É indiscutível o bem que o desenvolvimento tecnológico das últimas décadas tem trazido para toda a humanidade. Milhões de pessoas que teriam morrido de fome ou doenças estão vivos graças às descobertas científicas. Privilégios antes restritos apenas aos reis agora são acessíveis a multidões. O que começa a ser discutido, entretanto, é o tamanho do estrago que esse mesmo avanço provoca — e o fato de que, em vez da sonhada prosperidade total, a sociedade chegou ao limite de seu estresse e tem enfrentado desde problemas pessoais resultantes da tecnologia até dilemas globais, tais como poluição, doenças, crimes e ameaças de guerras químicas e armas nucleares e biológicas.

Se o ritmo do avanço da ciência dos últimos anos continuar (e tudo indica que deve acelerar ainda mais!), veremos descortinar-se diante de nós possibilidades inimagináveis nos campos da saúde e expectativa de vida. E, junto delas, contemplaremos um cenário assustador de ameaça à própria raça humana.

Em seu famoso artigo Why the Future Doesn’t Need Us (“Porque o Futuro Não Precisa de Nós”), publicado na edição de abril de 2000 da revista Wired, o cofundador da Sun Microsystems, Bill Joy, afirmou que “as tecnologias mais poderosas do século 21 – robótica, engenharia genética e nanotecnologia – estão ameaçando tornar a humanidade uma espécie em perigo de extinção”. De fato, as temíveis armas de extermínio em massa do século 20 não se comparam a essa nova tríade de possíveis armas do século 21 em poder de destruição. Isso porque, enquanto aquelas só se viabilizavam mediante um forte apoio governamental ou corporativo, as atuais necessitariam apenas de um indivíduo ou um pequeno grupo mal-intencionado. Além disso, a capacidade quase infinita de autorreprodução torna essas novas tecnologias incontroláveis e muito mais perigosas.

“O conhecimento pode matar”, escreveu Joy em seu artigo. É impressionante notar que um dos livros mais antigos do mundo, Gênesis, já alertava para isso: “Porque no dia em que dela [a árvore do conhecimento do bem e do mal] comeres, certamente morrerás” (Gn 2.17).

Deus é o dono de todo o conhecimento, e só ele sabe como usá-lo adequadamente. Quando o homem escolheu a árvore do conhecimento no lugar da árvore da vida, querendo ser “como Deus”, começou a trilhar o caminho que hoje se aproxima de seu ponto mais alto. Assim como um alcoólatra consciente de que o vício o está conduzindo à morte, mas incapaz de rejeitar a próxima dose, os cientistas contemporâneos, apesar de saberem dos males escondidos na caixa de Pandora da ciência, não conseguem resistir à tentação de avançar em suas descobertas científicas para conseguir poder, fama e dinheiro.

Como cristãos imersos na atual cultura vigente (cultura esta movida pela busca frenética de prazer, lucro e realização pessoal), faríamos bem em parar para refletir sobre o rumo que o mundo está tomando e os desafios que nossos filhos e netos enfrentarão.

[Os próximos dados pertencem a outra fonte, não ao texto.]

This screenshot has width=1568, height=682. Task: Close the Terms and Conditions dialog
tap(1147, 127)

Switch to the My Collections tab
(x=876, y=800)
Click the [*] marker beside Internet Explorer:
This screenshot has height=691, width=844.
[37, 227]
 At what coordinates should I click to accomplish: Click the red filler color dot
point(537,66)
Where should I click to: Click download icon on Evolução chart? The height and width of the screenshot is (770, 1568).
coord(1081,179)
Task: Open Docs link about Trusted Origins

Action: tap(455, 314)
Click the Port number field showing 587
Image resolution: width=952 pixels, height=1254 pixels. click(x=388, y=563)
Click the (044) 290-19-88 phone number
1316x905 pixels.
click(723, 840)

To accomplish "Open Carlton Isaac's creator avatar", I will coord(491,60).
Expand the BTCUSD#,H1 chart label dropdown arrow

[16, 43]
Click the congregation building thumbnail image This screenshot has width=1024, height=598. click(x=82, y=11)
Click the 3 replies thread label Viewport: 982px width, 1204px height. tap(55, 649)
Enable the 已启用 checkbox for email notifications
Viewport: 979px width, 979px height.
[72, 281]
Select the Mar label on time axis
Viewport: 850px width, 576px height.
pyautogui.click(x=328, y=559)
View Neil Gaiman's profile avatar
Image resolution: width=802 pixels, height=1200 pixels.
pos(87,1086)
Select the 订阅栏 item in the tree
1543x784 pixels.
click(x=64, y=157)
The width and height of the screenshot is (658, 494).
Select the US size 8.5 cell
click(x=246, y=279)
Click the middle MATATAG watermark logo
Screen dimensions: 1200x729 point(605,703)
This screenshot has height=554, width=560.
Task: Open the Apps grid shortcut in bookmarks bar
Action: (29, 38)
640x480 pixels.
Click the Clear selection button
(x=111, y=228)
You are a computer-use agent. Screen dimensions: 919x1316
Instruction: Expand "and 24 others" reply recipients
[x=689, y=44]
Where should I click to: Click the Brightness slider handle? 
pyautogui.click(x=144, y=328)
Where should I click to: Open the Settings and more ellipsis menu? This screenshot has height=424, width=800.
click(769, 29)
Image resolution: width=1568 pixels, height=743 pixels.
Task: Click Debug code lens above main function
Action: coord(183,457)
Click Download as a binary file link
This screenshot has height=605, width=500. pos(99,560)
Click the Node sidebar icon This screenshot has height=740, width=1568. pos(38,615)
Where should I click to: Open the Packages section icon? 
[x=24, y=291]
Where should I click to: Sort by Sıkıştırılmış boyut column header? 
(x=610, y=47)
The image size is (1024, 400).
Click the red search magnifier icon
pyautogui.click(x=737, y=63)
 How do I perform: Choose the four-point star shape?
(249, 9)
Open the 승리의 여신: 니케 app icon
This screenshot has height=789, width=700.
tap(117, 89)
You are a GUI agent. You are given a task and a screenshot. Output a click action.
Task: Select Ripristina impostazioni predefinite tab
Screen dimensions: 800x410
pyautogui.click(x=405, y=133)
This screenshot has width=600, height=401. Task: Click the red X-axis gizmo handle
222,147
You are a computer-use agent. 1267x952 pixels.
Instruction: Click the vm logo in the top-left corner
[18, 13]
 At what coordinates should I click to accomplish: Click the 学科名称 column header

Não devemos cooperar com essa corrida louca para acumular conhecimento sem pensar nas consequências que isso trará. Enquanto milhares se dedicam incansavelmente a desenvolver novos softwares e hardwares, será que não deveríamos investir na formação de uma geração que gaste seu tempo com formação do caráter, apreciação da natureza, reflexão sobre os valores morais? E também não deveríamos nos disciplinar a não ultrapassar as áreas de conhecimento que possam tornar-se ameaças para a nossa própria raça?